Many people do not just rely on their home for shelter but also to generate some kind of income. They operate shops and small workshops from the premises. Many others rent out rooms – there are some 1.2 billion tenants in the world, many of whom live in multi-occupancy housing. Others regard their shelter as a form of investment for their old age. Two of the original Millennium Development Goals (MDGs) concern housing. Target 7c aimed to ‘halve, by 2015, the proportion of the population without sustainable access to safe drinking water and basic sanitation’, and Target 7d to ‘achieve, by 2020, a significant improvement in the lives of at least 100 million slum dwellers’.

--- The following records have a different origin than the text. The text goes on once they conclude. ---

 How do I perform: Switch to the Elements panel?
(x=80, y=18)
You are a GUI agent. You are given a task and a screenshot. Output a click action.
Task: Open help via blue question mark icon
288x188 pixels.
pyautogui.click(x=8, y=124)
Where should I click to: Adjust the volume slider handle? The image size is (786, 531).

According to the United Nations both goals were achieved well before the 2020 deadline. Target 7c was satisfied because: ‘The world has met the target of halving the proportion of people without access to improved sources of water, five years ahead of schedule; between 1990 and 2010, more than two billion people gained access to improved drinking water sources; the proportion of people using an improved water source rose from 76 per cent in 1990 to 89 per cent in 2010; over 40 per cent of all people without improved drinking water live in sub-Saharan Africa; and over 240,000 people a day gained access to improved sanitation facilities from 1990 to 2011.’

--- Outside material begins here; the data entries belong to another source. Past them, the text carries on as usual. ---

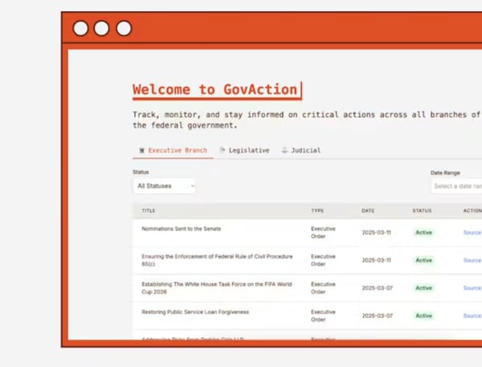Open Source link for Nominations Sent to the Senate
This screenshot has height=367, width=482.
[x=472, y=233]
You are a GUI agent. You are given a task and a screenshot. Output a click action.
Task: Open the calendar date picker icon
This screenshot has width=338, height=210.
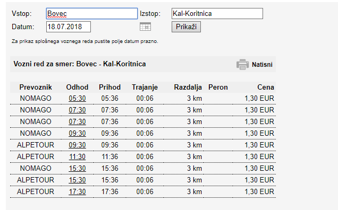click(145, 27)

Target 7d ‘was met well in advance of the 2020 deadline. The share of urban slum residents in the developing world declined from 39 per cent in 2000 to 33 per cent in 2012. About 200 million+ people were able to gain access to improved water sources, improved sanitation facilities, or durable or less crowded housing, thereby exceeding the MDG target.’

Need for Housing

Housing is a basic need of man.  In importance, it is third after food and clothing.  The importance of housing was universally accepted from the dawn of history.  Even the Neolithic man who lived between 10,000 and 2000 B.C. built durable habitation like pit dwellings, lake dwellings and beehive huts.  However, its functions increased manifold over the years.  Primitive men sought some kind of protection against wild animals and natural calamities.  Housing protection is also sought against enemies as well.  When the institutions of private property came to be recognized housing received a big boom in the investment sector.

Why having a house matters?


With the development of knowledge and the advancement of civilization, people became particular about sanitation, environment, privacy, location of house, etc.  He becomes more conscious of better facilities, which make his life easy and very comfortable.  With the invention of electricity and other facilities the development of housing became more important.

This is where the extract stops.